The show consists primarily of atmospheric music videos with shiny cars and zoom noises, with the driver giving their analysis as they skid around. There’s a camera on the inside of the passenger seat door, meaning that the driver will speak to you as if you’re sitting next to them. Bet you never noticed that before. It's surreal and makes them look mad.

At first Top Gear was about cars, and cars, and things like that, but then they realised that humans are always a nice touch. So the producers piled on buckets of the adventures, rivalries, foibles, and personalities of presenters Jeremy Clarkson, Richard Hammond and James May, and now Top Gear is absurdly popular to the extreme and people latch themselves onto the presenters who, as Stewart Lee said, exactly mirror the relationship of The Three Bears.

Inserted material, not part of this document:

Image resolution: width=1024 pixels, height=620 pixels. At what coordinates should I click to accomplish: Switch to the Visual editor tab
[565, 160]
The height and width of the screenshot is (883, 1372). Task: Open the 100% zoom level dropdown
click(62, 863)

There’s original beer-gutted petrolhead Jeremy Clarkson, who gets paid liberal amounts of money to produce considerably less than liberal “opinions”. Only a year or so ago I had no idea that Clarkson was known for being on Top Gear – I thought he was just an unemployed bigot and royalist that tabloids went to when they got bored of talking about women who put cats in bins. I thought the BBC was rigid, I don’t understand why they allow all the iffy bits in, and I don’t believe in the message behind “boys will be boys” and I don’t advocate the excuse of “know me, know my ways” - but despite all this, in the majority of Top Gear Jeremy Clarkson is not wildly objectionable. He’s not as witty as the other two, but he’s funny, and he’s (obviously) beyond caring about perceptions, so he indulges in things like his embarrassing bird-watching hobby.

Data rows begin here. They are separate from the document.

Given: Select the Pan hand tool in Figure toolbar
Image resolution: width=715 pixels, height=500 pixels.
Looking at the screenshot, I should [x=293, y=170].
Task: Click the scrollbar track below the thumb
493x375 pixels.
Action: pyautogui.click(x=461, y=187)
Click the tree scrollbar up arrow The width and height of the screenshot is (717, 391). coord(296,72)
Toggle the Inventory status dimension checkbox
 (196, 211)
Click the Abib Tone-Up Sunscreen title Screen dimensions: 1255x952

Several feet down from Clarkson is his resolute sidekick Richard Hammond, a big-eyed adrenaline junkie who pretends to be hyperactive and who flashes his pearly whites at every opportunity, in the knowledge that our grandmothers think he’s cute.

In 2007 a Vampire Jet-Powered Dragster travelling at 288mph got so annoyed by this that it filmed itself giving him brain damage and putting him in a coma. To paraphrase Stewart Lee again, maybe Hammond was lying there, broken and bleeding, thinking “I hope I get seriously injured in this crash; then I’ll be able to write a bestselling book about it”. And he did – a few, actually – and gave a million interviews on a million chatshows and a million tabloids, as did his wife, every single little detail of every single little shudder of heartbreak. They sold the whole experience, him and his wife, and because the experience couldn’t be taken away from them, they were able to flog it again and again – they still can, and they still do. If only real life economy was like that.

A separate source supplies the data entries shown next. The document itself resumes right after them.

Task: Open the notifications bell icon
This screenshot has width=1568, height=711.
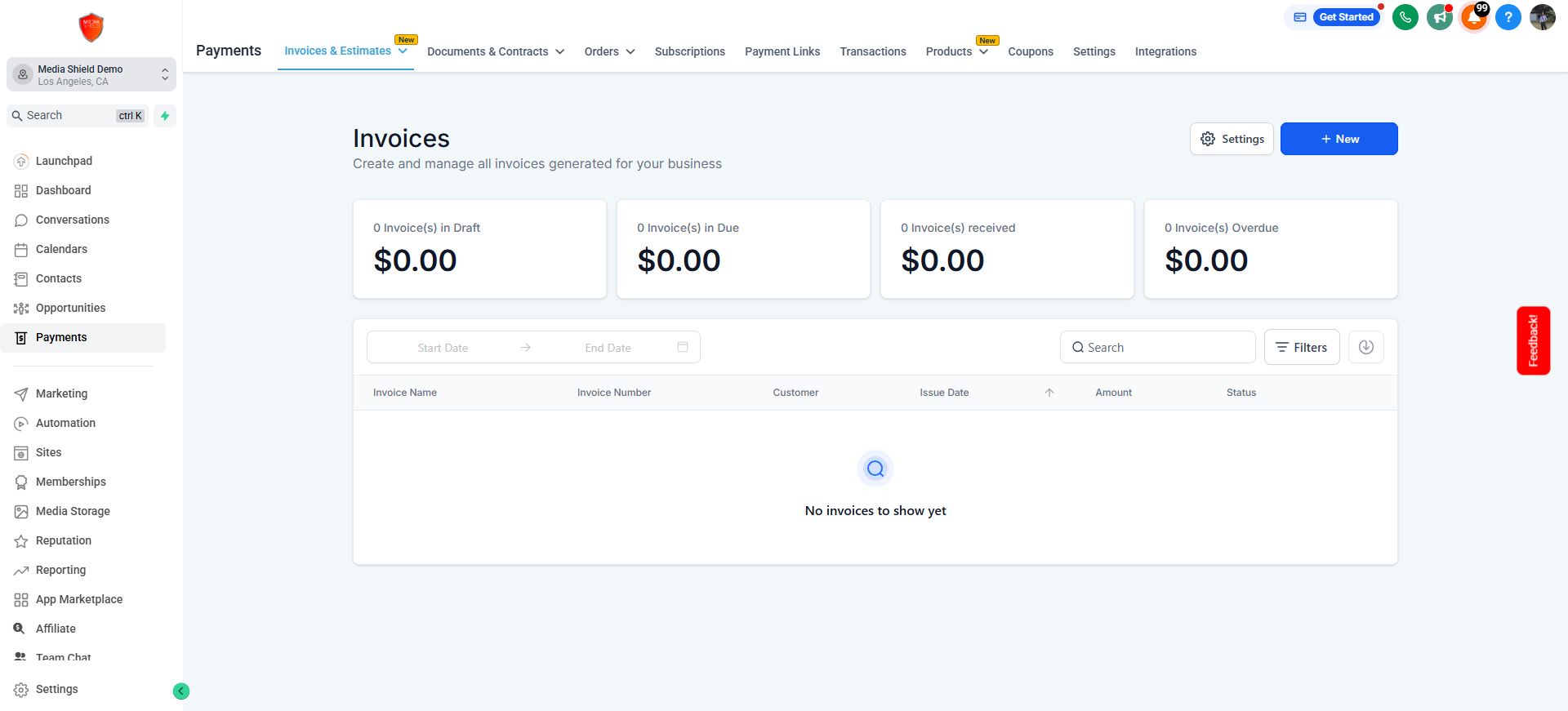Action: pyautogui.click(x=1473, y=17)
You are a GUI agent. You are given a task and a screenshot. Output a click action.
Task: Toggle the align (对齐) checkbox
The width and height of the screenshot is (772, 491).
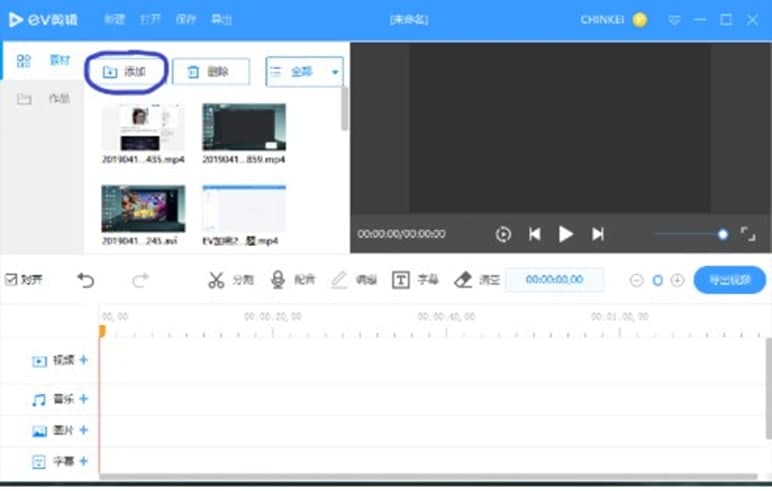11,280
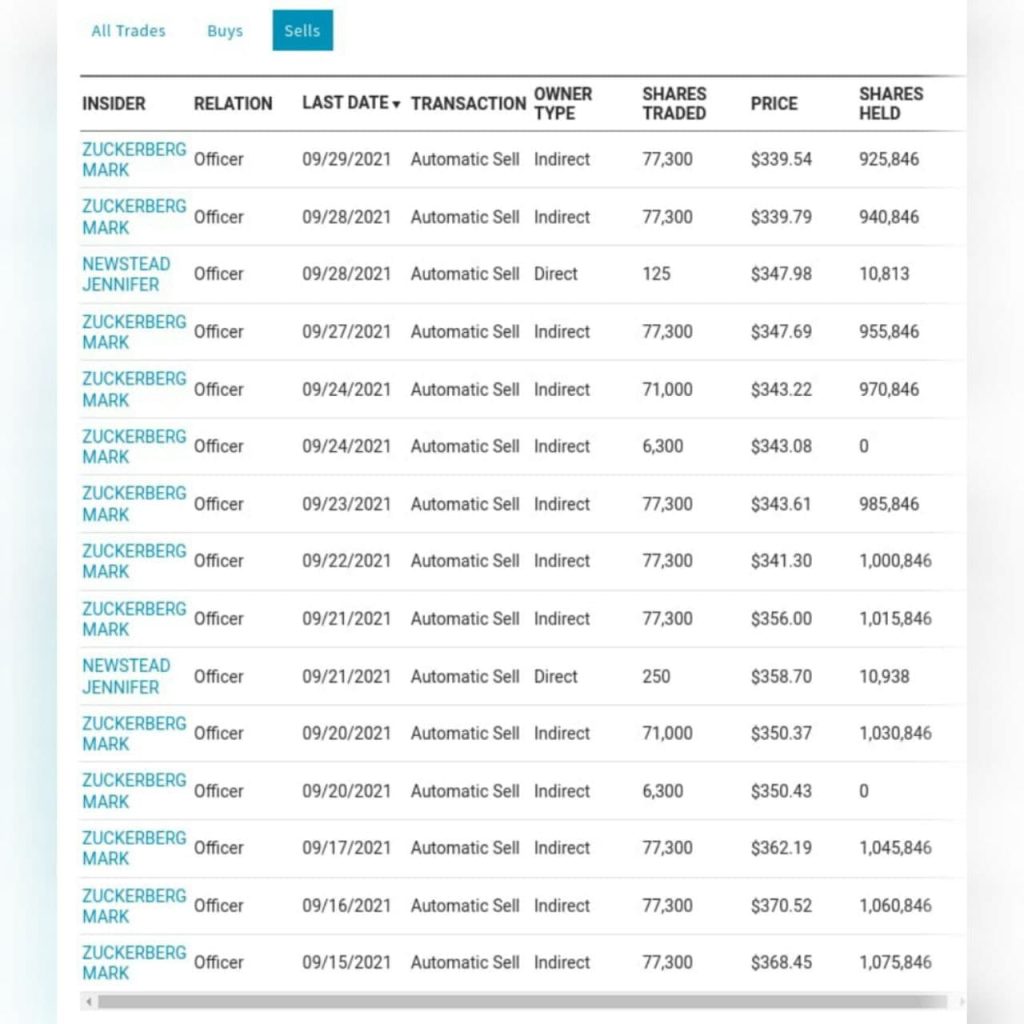Switch to the All Trades tab
Image resolution: width=1024 pixels, height=1024 pixels.
point(128,31)
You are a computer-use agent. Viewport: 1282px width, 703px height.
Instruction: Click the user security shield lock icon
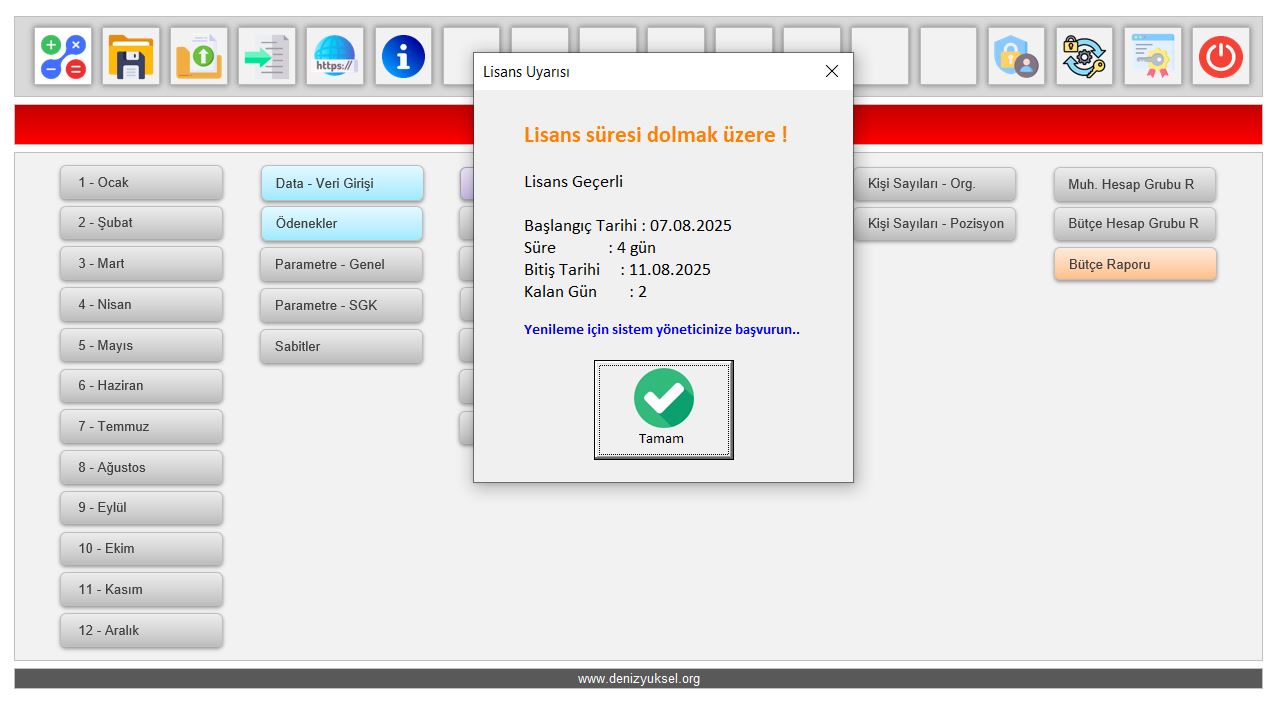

Despite the controversies of Hammond and Clarkson, most people I’ve talked to about Top Gear find their favourite in the quieter James May, who is still a bit “ooh pikeys”, but PC central in comparison to Clarkson. May is a bit hazy, he looks like he enjoyed the ‘70s (as they say) and he has long hair and wears baggy shirts a lot, but he is generally a shiny-shoed gentleman who refuses to run on television. He seems like he should be a great writer or Pipe Smoker of The Year, but he’s not, he’s on Top Gear. Which is fine. It’s great fun to watch his diffidently amused face.

And sometimes we get to watch all three of them together, on wild adventures through deserts, the arctic, rainforests, mountains, volcanoes, cities, oceans, tunnels and skies. Sounds like I'm being sarcastic there, but I'm not. Top Gear is big budget, and I love their massive adventures.

Even though the most publicised public impression of Top Gear is how everyone loves or hates the presenters, I’ve spoken to lots of real life walky abouty people about Top Gear, and interestingly the strongest opinion is that there’s not enough technical stuff. I agree. Even I want to know more technical stuff, and I had to look “horsepower” up on Wikipedia. I’ve watched a lot of Top Gear episodes now, and despite learning an upsetting amount of jargon I still don’t know the very basics of how the hell a turbo engine works; I just know it makes the car go “vroom vroom” to an extent that makes those three testosteroney presenters look like they shouldn’t be on TV before the watershed.